[Provided data — start]

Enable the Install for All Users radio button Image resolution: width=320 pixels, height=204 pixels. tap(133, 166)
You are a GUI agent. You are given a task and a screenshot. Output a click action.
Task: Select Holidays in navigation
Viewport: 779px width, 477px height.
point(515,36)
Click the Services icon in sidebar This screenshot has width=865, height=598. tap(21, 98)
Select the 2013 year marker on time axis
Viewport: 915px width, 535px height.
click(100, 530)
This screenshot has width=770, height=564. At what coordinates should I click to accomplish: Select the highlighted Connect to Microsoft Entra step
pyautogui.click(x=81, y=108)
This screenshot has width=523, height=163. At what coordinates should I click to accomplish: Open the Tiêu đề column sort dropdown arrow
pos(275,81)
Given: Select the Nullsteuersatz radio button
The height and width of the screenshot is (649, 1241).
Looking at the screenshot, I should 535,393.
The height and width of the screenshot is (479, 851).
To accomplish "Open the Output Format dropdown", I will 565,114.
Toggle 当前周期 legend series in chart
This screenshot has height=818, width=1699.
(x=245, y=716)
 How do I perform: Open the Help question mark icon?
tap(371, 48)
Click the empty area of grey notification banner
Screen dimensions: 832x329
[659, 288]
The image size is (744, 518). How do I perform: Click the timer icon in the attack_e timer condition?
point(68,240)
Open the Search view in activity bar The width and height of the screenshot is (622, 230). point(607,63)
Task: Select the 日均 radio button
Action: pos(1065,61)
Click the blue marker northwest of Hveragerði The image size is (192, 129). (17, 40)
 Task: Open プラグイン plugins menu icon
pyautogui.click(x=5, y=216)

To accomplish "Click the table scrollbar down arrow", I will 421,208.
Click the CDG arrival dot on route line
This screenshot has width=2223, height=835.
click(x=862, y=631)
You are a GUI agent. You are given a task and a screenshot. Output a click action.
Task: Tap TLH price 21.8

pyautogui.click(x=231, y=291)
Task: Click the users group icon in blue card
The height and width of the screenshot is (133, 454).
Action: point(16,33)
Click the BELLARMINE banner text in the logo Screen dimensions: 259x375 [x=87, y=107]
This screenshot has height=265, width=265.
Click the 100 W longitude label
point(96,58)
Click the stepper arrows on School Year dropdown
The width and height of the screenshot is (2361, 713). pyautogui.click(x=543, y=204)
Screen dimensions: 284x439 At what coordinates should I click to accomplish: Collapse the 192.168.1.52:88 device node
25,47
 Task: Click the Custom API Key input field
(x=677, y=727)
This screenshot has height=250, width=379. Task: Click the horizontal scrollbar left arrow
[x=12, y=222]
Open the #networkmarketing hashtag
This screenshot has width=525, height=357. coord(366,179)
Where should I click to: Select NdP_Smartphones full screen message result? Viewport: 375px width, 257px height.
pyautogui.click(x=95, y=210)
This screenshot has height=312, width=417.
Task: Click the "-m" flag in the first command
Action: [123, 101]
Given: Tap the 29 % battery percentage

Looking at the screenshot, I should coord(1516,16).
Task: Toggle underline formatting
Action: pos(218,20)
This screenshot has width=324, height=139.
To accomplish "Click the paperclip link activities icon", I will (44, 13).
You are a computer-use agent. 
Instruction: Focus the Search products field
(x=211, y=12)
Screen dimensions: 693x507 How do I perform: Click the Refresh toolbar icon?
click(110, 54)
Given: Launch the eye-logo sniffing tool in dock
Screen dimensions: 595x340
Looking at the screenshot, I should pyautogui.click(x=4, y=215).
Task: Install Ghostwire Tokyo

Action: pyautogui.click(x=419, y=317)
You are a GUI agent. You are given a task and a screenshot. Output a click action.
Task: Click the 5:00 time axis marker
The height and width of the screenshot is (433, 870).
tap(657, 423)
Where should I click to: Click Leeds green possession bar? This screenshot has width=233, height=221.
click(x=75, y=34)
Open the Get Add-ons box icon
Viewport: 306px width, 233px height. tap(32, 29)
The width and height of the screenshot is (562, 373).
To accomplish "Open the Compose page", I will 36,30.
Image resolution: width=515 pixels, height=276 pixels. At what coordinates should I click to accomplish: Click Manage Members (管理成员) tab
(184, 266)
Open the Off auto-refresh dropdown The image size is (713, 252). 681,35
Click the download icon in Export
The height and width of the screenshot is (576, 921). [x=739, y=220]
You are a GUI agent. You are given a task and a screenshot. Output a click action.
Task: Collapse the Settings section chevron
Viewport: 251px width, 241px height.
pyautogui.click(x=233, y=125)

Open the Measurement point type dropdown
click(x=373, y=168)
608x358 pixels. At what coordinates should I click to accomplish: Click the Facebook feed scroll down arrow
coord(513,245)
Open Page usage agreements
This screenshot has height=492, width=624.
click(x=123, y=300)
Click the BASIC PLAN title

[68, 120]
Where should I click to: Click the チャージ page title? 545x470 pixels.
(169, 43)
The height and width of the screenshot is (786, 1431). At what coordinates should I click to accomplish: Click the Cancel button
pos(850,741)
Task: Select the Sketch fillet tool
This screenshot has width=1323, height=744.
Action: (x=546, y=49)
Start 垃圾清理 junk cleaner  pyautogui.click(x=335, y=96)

[Provided data — finish]

Each line above needs to be returned exactly as it is.

Enable the Install for All Users radio button Image resolution: width=320 pixels, height=204 pixels. tap(133, 166)
You are a GUI agent. You are given a task and a screenshot. Output a click action.
Task: Select Holidays in navigation
Viewport: 779px width, 477px height.
point(515,36)
Click the Services icon in sidebar This screenshot has width=865, height=598. tap(21, 98)
Select the 2013 year marker on time axis
Viewport: 915px width, 535px height.
click(100, 530)
This screenshot has width=770, height=564. At what coordinates should I click to accomplish: Select the highlighted Connect to Microsoft Entra step
pyautogui.click(x=81, y=108)
This screenshot has width=523, height=163. At what coordinates should I click to accomplish: Open the Tiêu đề column sort dropdown arrow
pos(275,81)
Given: Select the Nullsteuersatz radio button
The height and width of the screenshot is (649, 1241).
Looking at the screenshot, I should 535,393.
The height and width of the screenshot is (479, 851).
To accomplish "Open the Output Format dropdown", I will 565,114.
Toggle 当前周期 legend series in chart
This screenshot has height=818, width=1699.
(x=245, y=716)
 How do I perform: Open the Help question mark icon?
tap(371, 48)
Click the empty area of grey notification banner
Screen dimensions: 832x329
[659, 288]
The image size is (744, 518). How do I perform: Click the timer icon in the attack_e timer condition?
point(68,240)
Open the Search view in activity bar The width and height of the screenshot is (622, 230). point(607,63)
Task: Select the 日均 radio button
Action: pos(1065,61)
Click the blue marker northwest of Hveragerði The image size is (192, 129). (17, 40)
 Task: Open プラグイン plugins menu icon
pyautogui.click(x=5, y=216)

To accomplish "Click the table scrollbar down arrow", I will 421,208.
Click the CDG arrival dot on route line
This screenshot has width=2223, height=835.
click(x=862, y=631)
You are a GUI agent. You are given a task and a screenshot. Output a click action.
Task: Tap TLH price 21.8

pyautogui.click(x=231, y=291)
Task: Click the users group icon in blue card
The height and width of the screenshot is (133, 454).
Action: point(16,33)
Click the BELLARMINE banner text in the logo Screen dimensions: 259x375 [x=87, y=107]
This screenshot has height=265, width=265.
Click the 100 W longitude label
point(96,58)
Click the stepper arrows on School Year dropdown
The width and height of the screenshot is (2361, 713). pyautogui.click(x=543, y=204)
Screen dimensions: 284x439 At what coordinates should I click to accomplish: Collapse the 192.168.1.52:88 device node
25,47
 Task: Click the Custom API Key input field
(x=677, y=727)
This screenshot has height=250, width=379. Task: Click the horizontal scrollbar left arrow
[x=12, y=222]
Open the #networkmarketing hashtag
This screenshot has width=525, height=357. coord(366,179)
Where should I click to: Select NdP_Smartphones full screen message result? Viewport: 375px width, 257px height.
pyautogui.click(x=95, y=210)
This screenshot has height=312, width=417.
Task: Click the "-m" flag in the first command
Action: [123, 101]
Given: Tap the 29 % battery percentage

Looking at the screenshot, I should coord(1516,16).
Task: Toggle underline formatting
Action: pos(218,20)
This screenshot has width=324, height=139.
To accomplish "Click the paperclip link activities icon", I will (44, 13).
You are a computer-use agent. 
Instruction: Focus the Search products field
(x=211, y=12)
Screen dimensions: 693x507 How do I perform: Click the Refresh toolbar icon?
click(110, 54)
Given: Launch the eye-logo sniffing tool in dock
Screen dimensions: 595x340
Looking at the screenshot, I should pyautogui.click(x=4, y=215).
Task: Install Ghostwire Tokyo

Action: pyautogui.click(x=419, y=317)
You are a GUI agent. You are given a task and a screenshot. Output a click action.
Task: Click the 5:00 time axis marker
The height and width of the screenshot is (433, 870).
tap(657, 423)
Where should I click to: Click Leeds green possession bar? This screenshot has width=233, height=221.
click(x=75, y=34)
Open the Get Add-ons box icon
Viewport: 306px width, 233px height. tap(32, 29)
The width and height of the screenshot is (562, 373).
To accomplish "Open the Compose page", I will 36,30.
Image resolution: width=515 pixels, height=276 pixels. At what coordinates should I click to accomplish: Click Manage Members (管理成员) tab
(184, 266)
Open the Off auto-refresh dropdown The image size is (713, 252). 681,35
Click the download icon in Export
The height and width of the screenshot is (576, 921). [x=739, y=220]
You are a GUI agent. You are given a task and a screenshot. Output a click action.
Task: Collapse the Settings section chevron
Viewport: 251px width, 241px height.
pyautogui.click(x=233, y=125)

Open the Measurement point type dropdown
click(x=373, y=168)
608x358 pixels. At what coordinates should I click to accomplish: Click the Facebook feed scroll down arrow
coord(513,245)
Open Page usage agreements
This screenshot has height=492, width=624.
click(x=123, y=300)
Click the BASIC PLAN title

[68, 120]
Where should I click to: Click the チャージ page title? 545x470 pixels.
(169, 43)
The height and width of the screenshot is (786, 1431). At what coordinates should I click to accomplish: Click the Cancel button
pos(850,741)
Task: Select the Sketch fillet tool
This screenshot has width=1323, height=744.
Action: (x=546, y=49)
Start 垃圾清理 junk cleaner  pyautogui.click(x=335, y=96)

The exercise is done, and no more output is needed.